>>
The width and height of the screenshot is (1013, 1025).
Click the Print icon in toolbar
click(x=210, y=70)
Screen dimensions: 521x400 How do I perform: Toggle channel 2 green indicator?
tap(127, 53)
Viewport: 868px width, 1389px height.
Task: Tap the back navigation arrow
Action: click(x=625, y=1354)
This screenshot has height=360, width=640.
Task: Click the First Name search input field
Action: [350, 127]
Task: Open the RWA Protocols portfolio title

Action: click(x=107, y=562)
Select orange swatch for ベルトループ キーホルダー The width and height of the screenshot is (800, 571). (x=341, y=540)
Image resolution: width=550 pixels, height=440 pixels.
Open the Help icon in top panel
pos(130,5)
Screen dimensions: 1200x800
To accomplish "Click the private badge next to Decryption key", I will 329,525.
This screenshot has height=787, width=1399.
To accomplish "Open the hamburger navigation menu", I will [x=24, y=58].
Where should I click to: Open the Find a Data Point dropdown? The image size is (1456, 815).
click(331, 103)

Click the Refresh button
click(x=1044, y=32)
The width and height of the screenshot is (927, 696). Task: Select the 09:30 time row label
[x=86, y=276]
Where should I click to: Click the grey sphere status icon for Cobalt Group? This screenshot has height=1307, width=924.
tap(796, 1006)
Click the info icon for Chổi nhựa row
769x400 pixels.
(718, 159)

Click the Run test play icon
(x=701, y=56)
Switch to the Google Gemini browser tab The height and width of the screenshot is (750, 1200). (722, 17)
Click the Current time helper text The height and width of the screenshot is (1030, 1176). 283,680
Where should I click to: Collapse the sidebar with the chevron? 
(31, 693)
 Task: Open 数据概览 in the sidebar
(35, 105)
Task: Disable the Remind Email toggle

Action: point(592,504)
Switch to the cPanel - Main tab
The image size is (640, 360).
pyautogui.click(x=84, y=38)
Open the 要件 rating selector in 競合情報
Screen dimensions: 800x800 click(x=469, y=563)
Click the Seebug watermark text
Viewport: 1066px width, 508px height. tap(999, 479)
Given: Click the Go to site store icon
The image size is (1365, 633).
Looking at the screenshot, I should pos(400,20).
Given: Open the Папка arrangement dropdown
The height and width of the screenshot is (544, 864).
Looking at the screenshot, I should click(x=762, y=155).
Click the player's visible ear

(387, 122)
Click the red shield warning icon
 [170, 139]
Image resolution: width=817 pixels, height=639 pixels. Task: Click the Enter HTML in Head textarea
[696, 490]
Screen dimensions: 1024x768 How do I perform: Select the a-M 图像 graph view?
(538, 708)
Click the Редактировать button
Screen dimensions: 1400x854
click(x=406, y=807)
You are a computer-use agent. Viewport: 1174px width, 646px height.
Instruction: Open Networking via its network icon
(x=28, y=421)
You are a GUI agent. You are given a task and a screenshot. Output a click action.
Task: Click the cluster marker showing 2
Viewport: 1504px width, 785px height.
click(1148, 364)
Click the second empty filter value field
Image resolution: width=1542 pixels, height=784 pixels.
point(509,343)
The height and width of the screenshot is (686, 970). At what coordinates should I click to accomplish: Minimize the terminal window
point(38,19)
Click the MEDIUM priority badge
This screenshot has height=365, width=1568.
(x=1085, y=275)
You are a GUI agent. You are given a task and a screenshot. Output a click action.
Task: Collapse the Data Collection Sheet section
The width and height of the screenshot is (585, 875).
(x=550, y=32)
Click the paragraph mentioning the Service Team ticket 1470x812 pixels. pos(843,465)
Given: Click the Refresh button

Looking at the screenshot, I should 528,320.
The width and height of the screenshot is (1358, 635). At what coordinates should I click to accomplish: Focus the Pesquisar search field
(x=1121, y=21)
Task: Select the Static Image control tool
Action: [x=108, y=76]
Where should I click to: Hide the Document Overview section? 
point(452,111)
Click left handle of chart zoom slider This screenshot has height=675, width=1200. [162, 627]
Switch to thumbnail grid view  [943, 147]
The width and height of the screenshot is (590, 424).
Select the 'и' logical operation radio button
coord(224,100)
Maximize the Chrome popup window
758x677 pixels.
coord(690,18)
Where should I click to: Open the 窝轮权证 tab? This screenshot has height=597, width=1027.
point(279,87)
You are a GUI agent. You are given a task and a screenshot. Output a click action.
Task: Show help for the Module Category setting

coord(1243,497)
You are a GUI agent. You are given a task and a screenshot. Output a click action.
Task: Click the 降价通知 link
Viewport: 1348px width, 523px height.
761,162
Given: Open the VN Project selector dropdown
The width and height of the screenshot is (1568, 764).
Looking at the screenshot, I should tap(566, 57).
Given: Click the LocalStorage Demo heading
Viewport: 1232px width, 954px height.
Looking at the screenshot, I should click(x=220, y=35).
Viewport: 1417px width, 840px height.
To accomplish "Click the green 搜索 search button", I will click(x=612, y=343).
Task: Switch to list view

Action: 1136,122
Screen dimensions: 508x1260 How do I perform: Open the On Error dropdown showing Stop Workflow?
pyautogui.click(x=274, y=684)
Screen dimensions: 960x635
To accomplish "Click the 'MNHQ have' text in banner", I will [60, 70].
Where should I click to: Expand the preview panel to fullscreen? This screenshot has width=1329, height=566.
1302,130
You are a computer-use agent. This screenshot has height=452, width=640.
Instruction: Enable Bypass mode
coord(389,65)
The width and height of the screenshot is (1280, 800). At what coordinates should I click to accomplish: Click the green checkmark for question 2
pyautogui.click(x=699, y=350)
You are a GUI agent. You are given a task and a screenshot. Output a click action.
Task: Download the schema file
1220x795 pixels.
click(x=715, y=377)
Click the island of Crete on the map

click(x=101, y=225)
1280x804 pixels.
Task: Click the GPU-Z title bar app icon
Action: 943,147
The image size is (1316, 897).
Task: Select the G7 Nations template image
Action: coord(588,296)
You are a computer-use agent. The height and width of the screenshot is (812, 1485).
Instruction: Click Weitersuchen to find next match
<<
EXERCISE
Copy out each line of the entries where the word "badge" is found.

EXERCISE RESPONSE
To accomplish "Click the private badge next to Decryption key", I will 329,525.
Click the MEDIUM priority badge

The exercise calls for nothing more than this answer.